What is being asked: Lines before the one containing "Click Speichern Unter in the toolbar" are not wanted; restate the rest below word for word, through the last line, but drop any pictures.

Information supplied:
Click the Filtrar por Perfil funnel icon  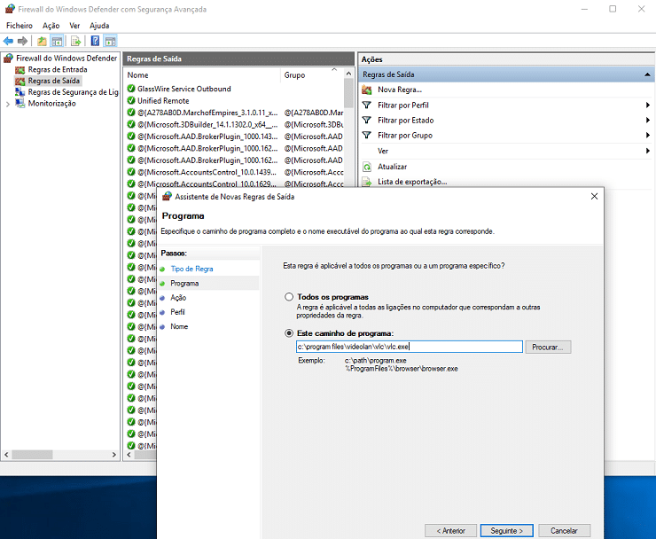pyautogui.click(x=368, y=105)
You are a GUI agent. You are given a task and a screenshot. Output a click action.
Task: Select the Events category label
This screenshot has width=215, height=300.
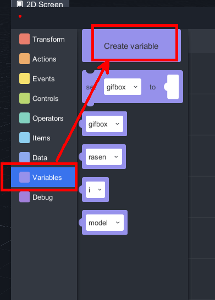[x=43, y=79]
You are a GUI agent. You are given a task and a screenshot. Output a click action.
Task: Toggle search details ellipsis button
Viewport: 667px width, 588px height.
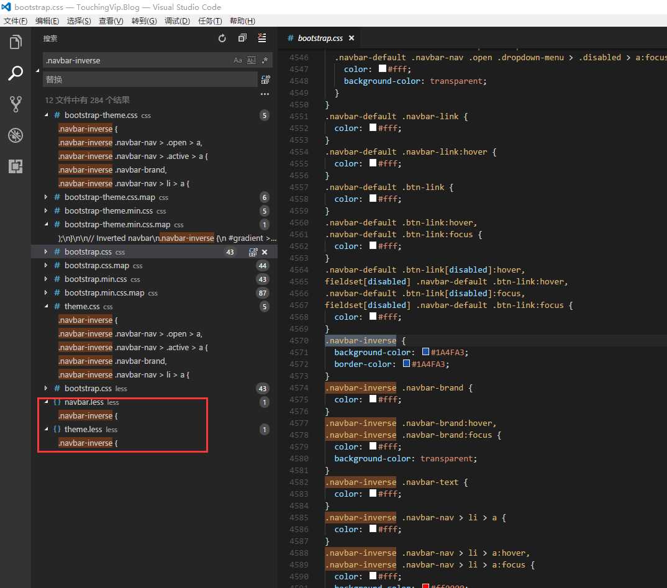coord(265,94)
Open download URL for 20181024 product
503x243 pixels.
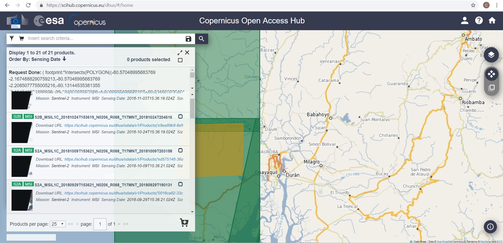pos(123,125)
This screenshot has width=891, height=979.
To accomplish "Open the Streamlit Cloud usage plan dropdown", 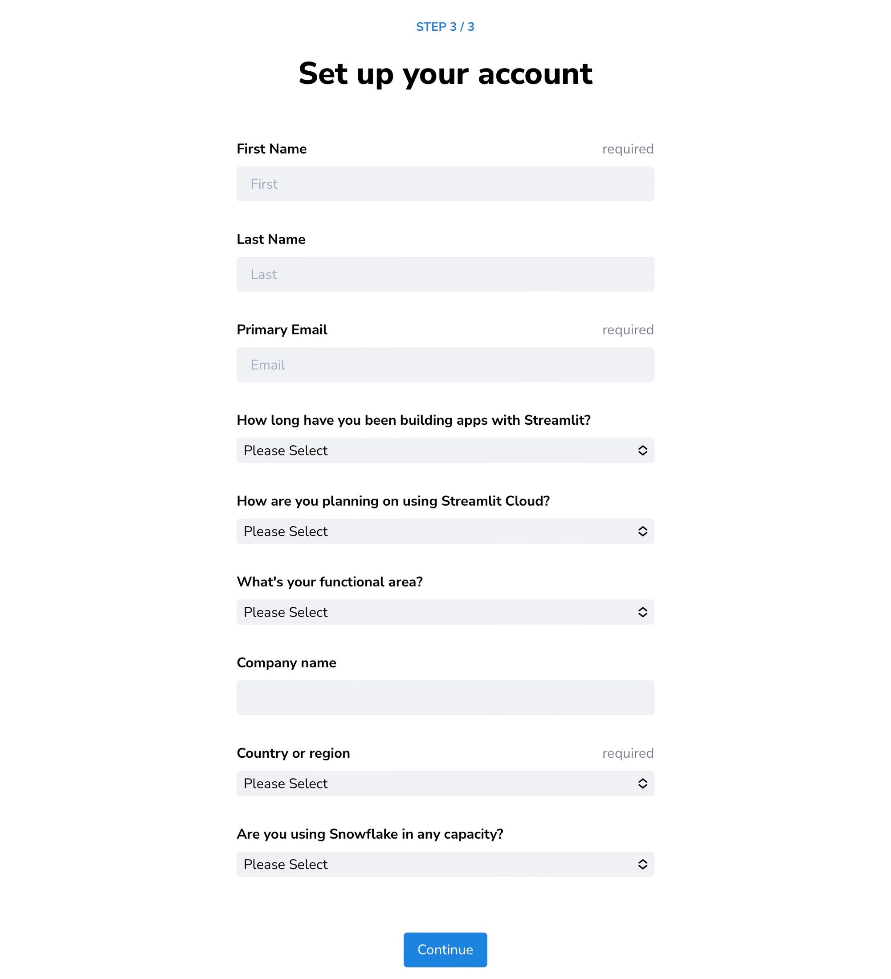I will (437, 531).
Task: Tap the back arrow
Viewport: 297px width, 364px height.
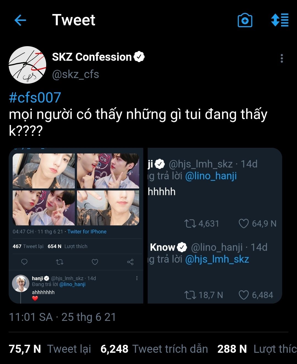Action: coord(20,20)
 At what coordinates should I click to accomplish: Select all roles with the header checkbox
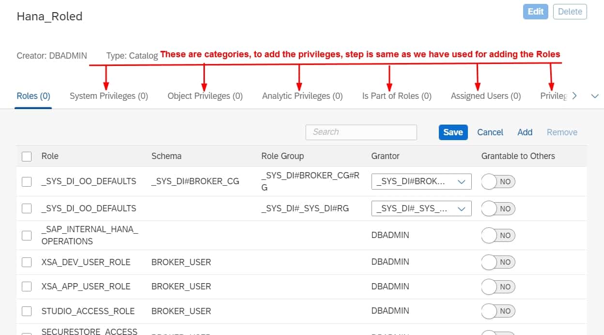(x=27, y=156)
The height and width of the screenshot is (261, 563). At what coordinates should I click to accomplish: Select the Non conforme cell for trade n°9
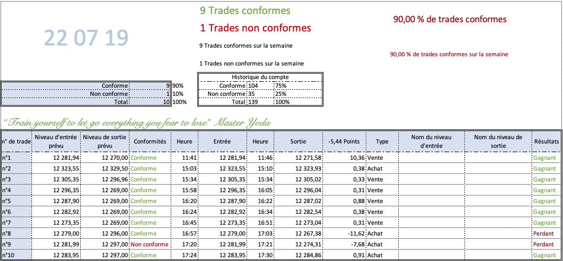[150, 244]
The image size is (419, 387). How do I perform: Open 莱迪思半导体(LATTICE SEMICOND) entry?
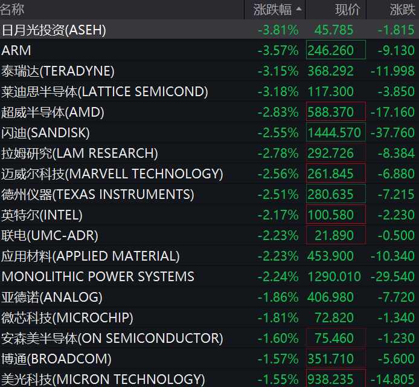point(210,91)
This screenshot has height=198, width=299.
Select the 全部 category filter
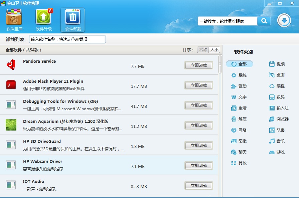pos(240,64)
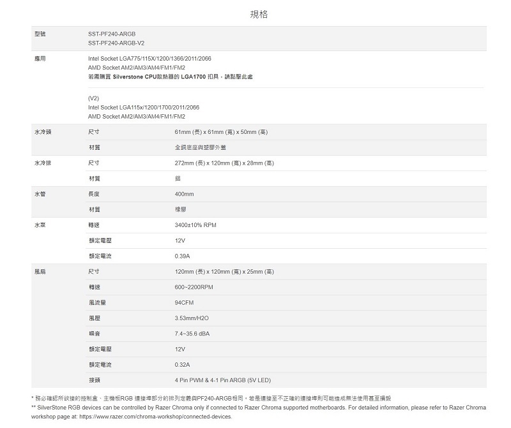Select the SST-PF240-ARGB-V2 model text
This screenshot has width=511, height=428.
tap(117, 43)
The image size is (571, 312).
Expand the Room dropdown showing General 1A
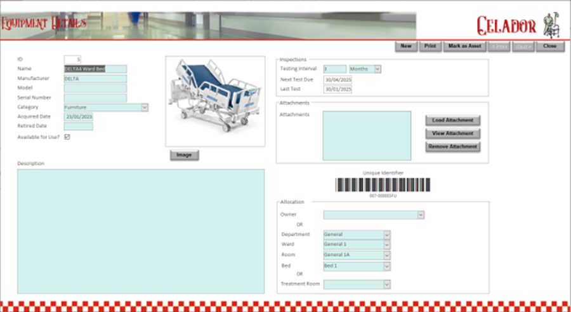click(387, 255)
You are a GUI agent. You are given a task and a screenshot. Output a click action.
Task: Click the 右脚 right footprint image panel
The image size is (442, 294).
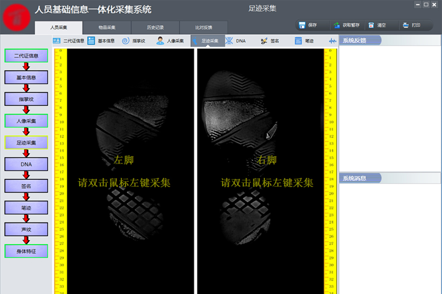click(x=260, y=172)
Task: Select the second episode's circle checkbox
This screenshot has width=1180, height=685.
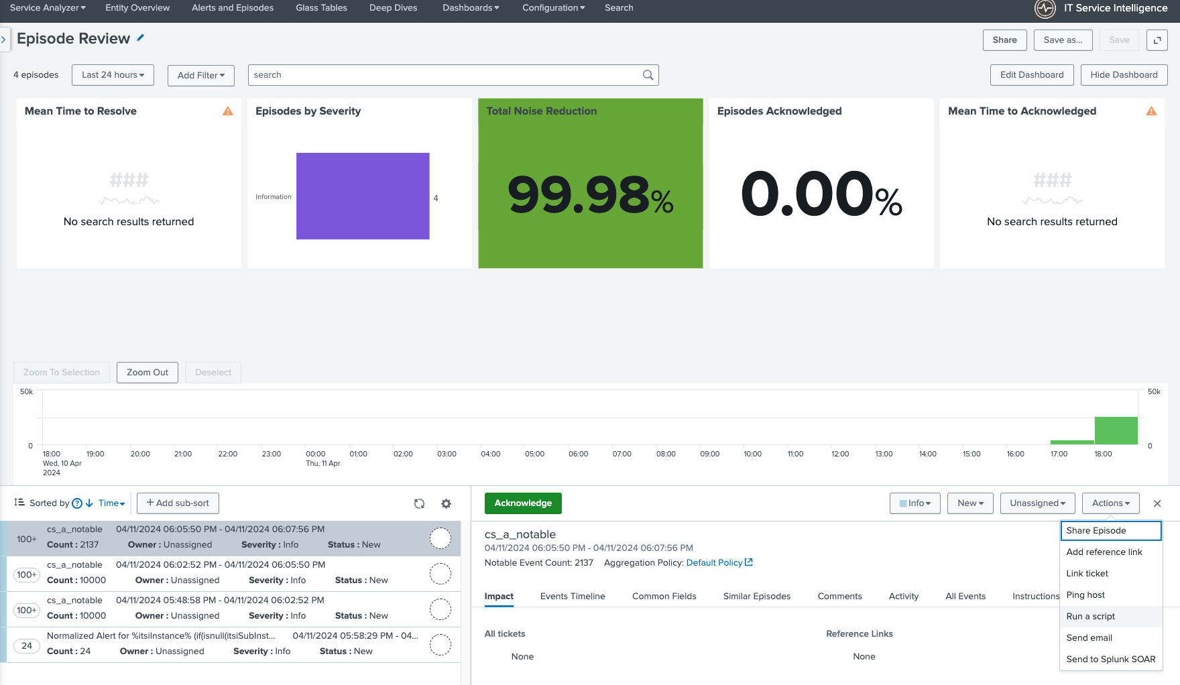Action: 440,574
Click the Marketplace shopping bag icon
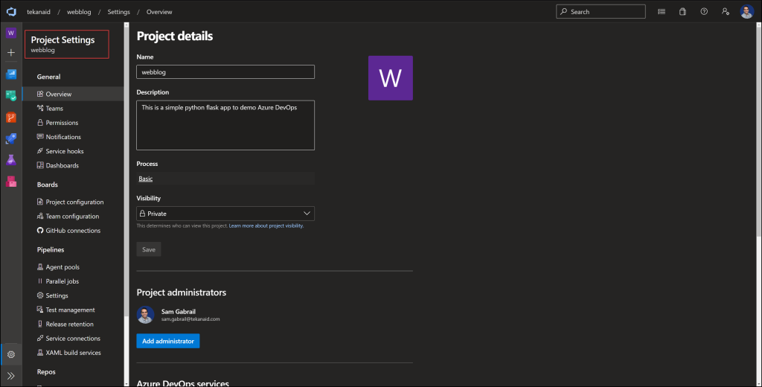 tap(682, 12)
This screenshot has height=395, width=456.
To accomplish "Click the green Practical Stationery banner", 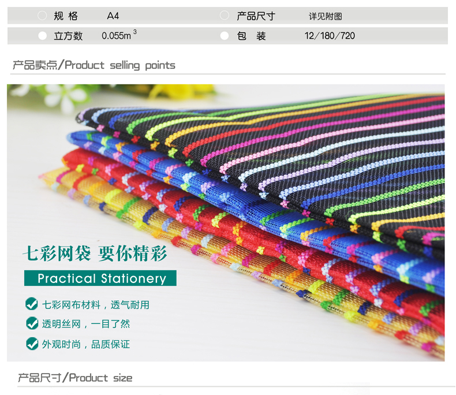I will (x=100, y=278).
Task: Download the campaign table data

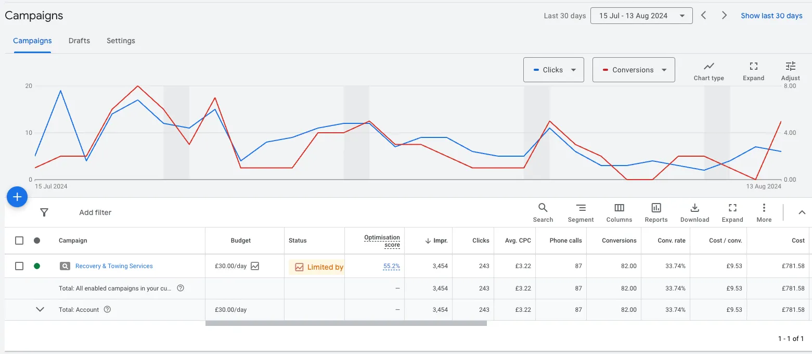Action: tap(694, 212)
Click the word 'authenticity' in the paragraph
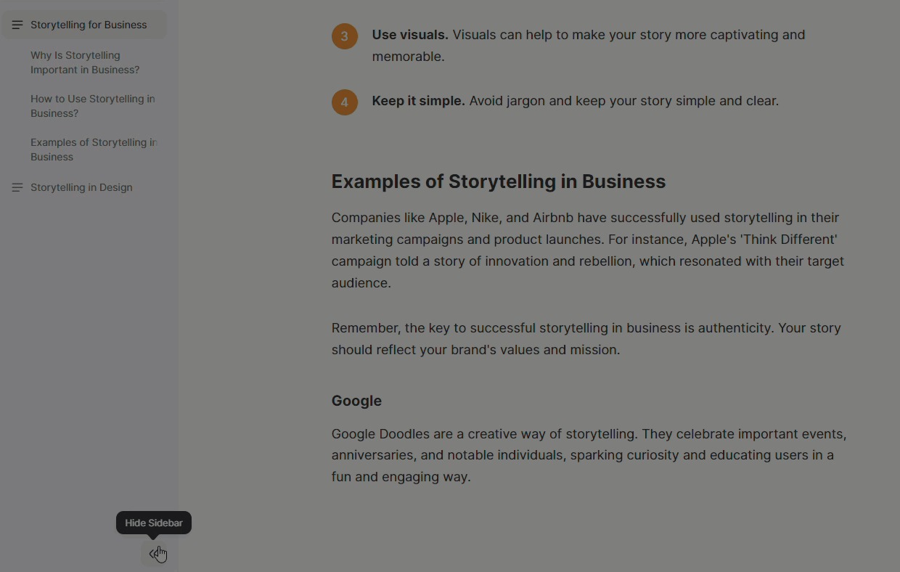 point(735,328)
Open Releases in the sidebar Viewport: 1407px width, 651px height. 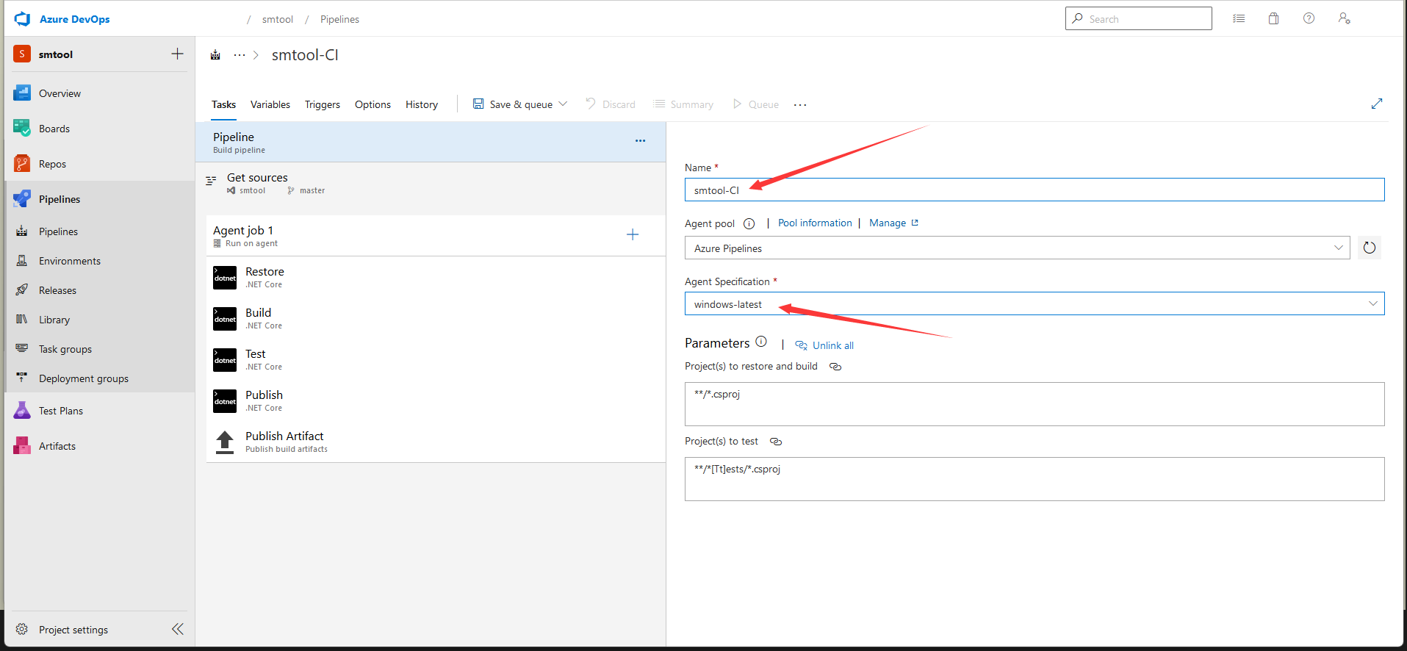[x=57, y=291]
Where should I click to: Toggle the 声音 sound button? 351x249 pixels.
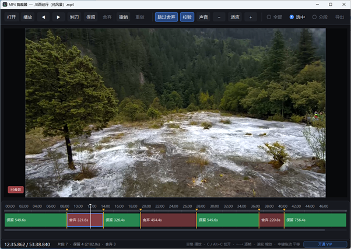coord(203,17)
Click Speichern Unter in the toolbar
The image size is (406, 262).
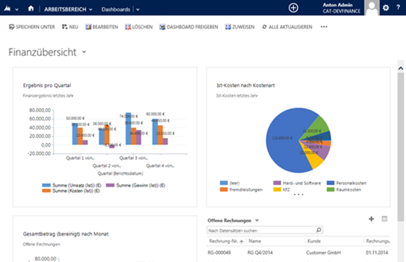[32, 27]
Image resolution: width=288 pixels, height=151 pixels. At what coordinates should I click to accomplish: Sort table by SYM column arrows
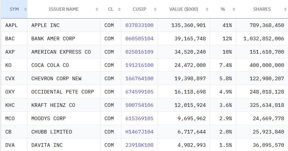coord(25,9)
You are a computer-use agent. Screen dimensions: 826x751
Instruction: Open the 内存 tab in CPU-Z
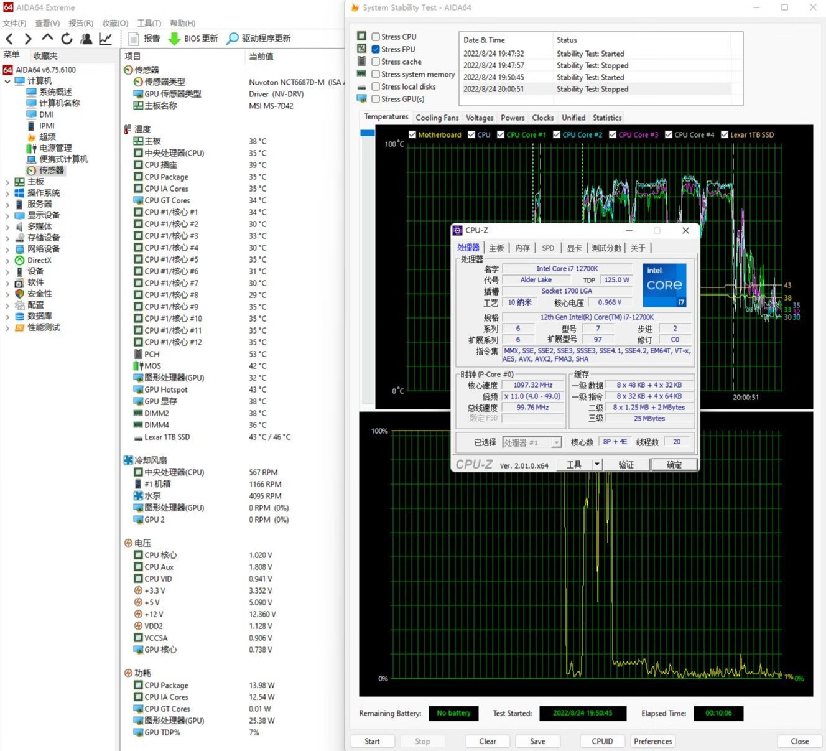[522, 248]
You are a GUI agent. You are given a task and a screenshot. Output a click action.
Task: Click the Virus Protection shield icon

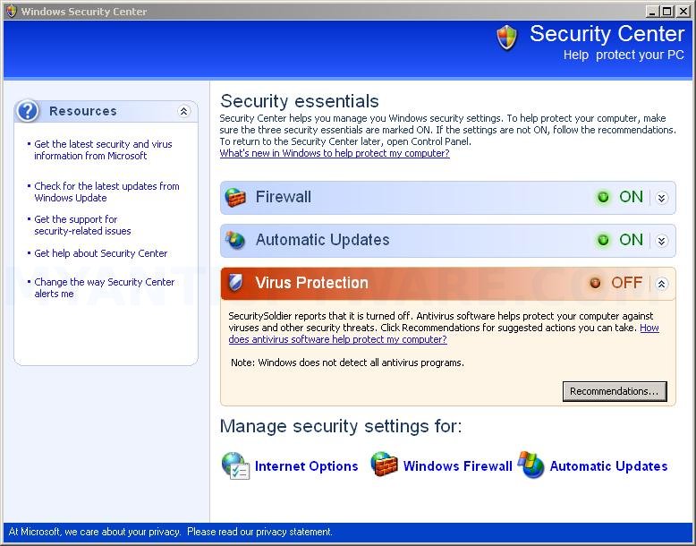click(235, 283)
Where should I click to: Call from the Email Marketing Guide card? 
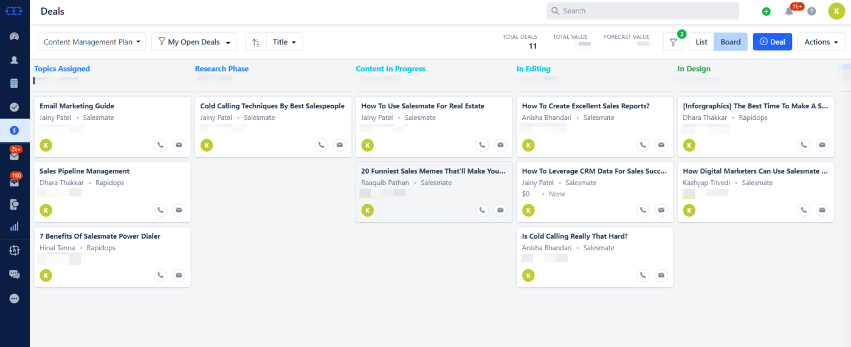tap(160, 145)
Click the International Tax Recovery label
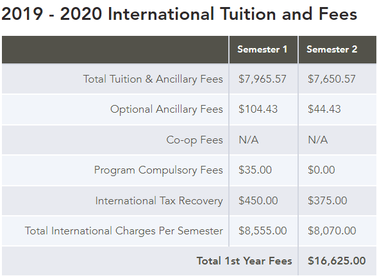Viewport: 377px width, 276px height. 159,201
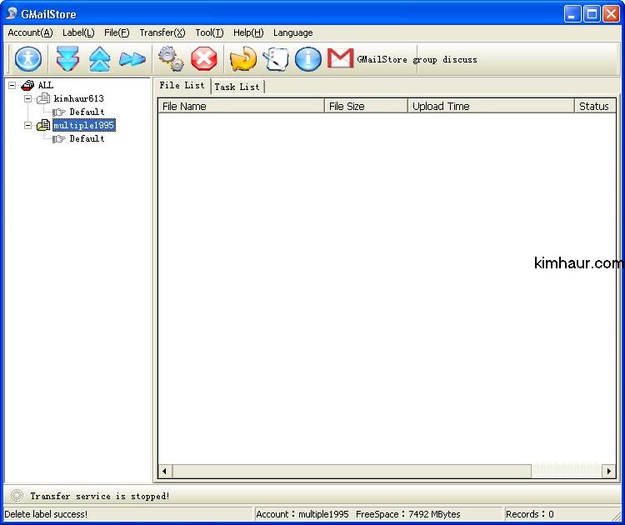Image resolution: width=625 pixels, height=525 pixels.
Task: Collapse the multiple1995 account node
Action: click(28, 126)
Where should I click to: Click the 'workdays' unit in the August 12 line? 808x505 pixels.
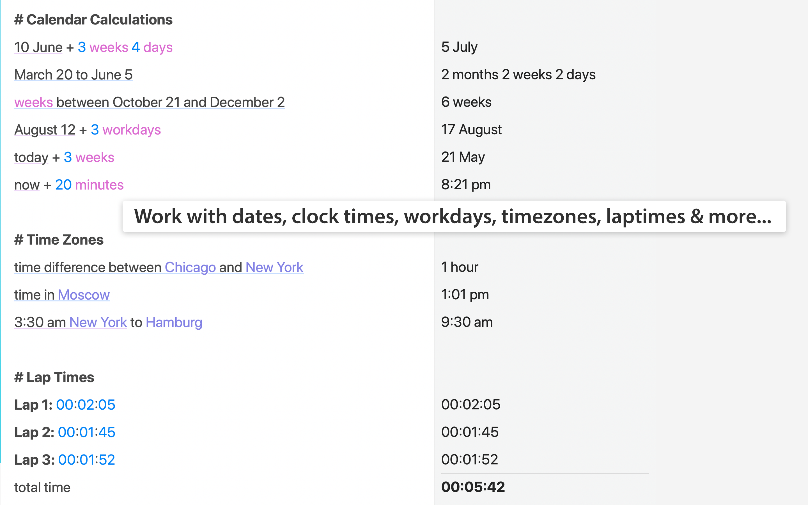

Answer:
Click Speichern Unter in the toolbar
The image size is (406, 262).
[32, 27]
Image resolution: width=288 pixels, height=151 pixels. At what coordinates should I click to accomplish: Sort table by SYM column arrows
coord(25,9)
You are a computer-use agent. Screen dimensions: 826x751
Instruction: Open the 内存 tab in CPU-Z
[522, 248]
You are a GUI agent. You are given a task and a screenshot. Output a click action.
Task: Click the Virus Protection shield icon

click(235, 283)
Where should I click to: Call from the Email Marketing Guide card? 
tap(160, 145)
Click the International Tax Recovery label
Viewport: 377px width, 276px height. 159,201
Image resolution: width=625 pixels, height=525 pixels.
Task: Collapse the multiple1995 account node
Action: click(28, 126)
Where should I click to: Click the 'workdays' unit in the August 12 line? 808x505 pixels.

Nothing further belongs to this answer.